Time elapses slowly as Ben delivers goods to individuals and small businesses in the vast desert along 117. Ben has relationships with his isolated customers bound by individual rules of privacy learned over time. One of the toughest set of rules is enforced by a 79 year old customer Walt Butterfield, owner of the Desert Diner on US 191. Walt keeps the diner in perfect condition inside and out but does not discuss with Ben why it is never open for business.
This is a great start for a novel, and I looked forward to each chapter. Then, everything changes when Ben’s schedule is interrupted by unexpected events that break the rules of solitude. Changes are the life blood of a novel of character solitude, and nothing lasts forever but the peaceful/violent desert in this novel.

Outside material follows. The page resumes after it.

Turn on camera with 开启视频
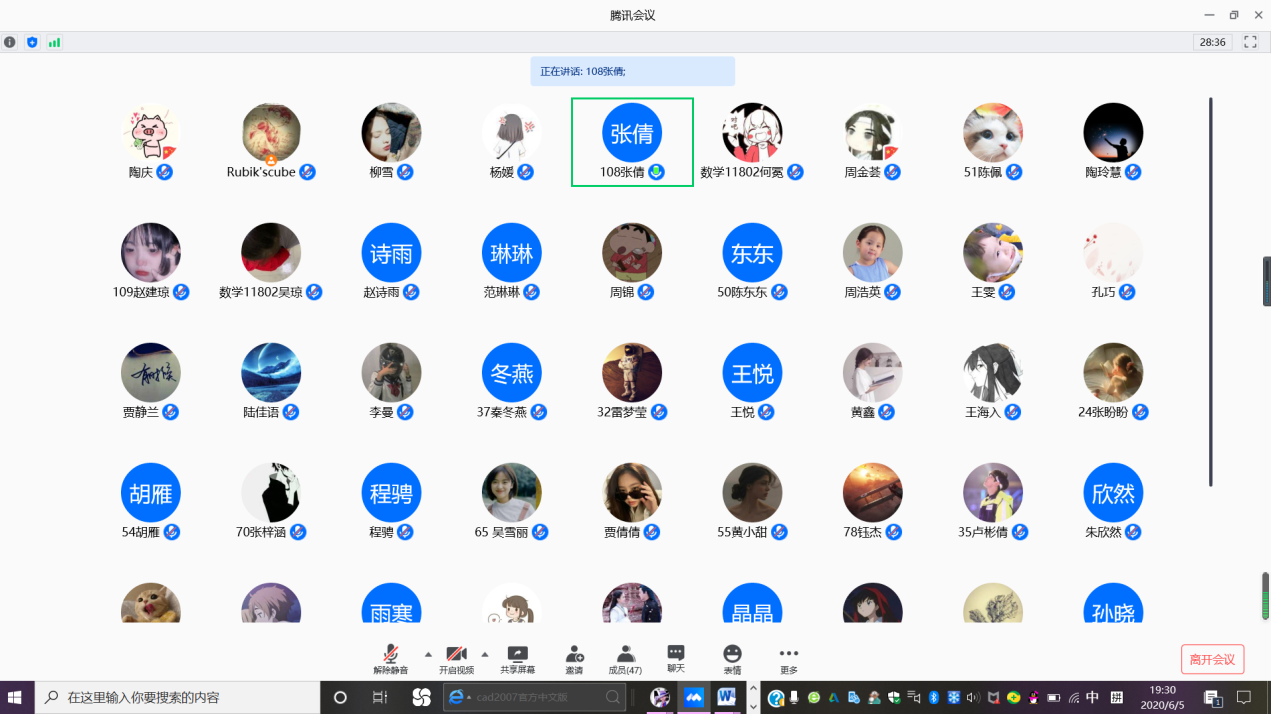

The problem with Anderson’s novel is the relationship and dialogue between Ben and a character new to the desert. It is interesting at the first encounter, but become far too fast-paced, artificially intimate, and symbolic to be believable or consistent with the theme of solitude. Ben and the new resident of the desert off State Road 117 begin to converse in code revealing that they are sudden soul mates existing in a higher plane of empathetic consciousness. After this break in the flow of the novel, there were interesting exciting scenes and good character development, but my keen interest in the story waned. I recommend the novel with my reservations noted.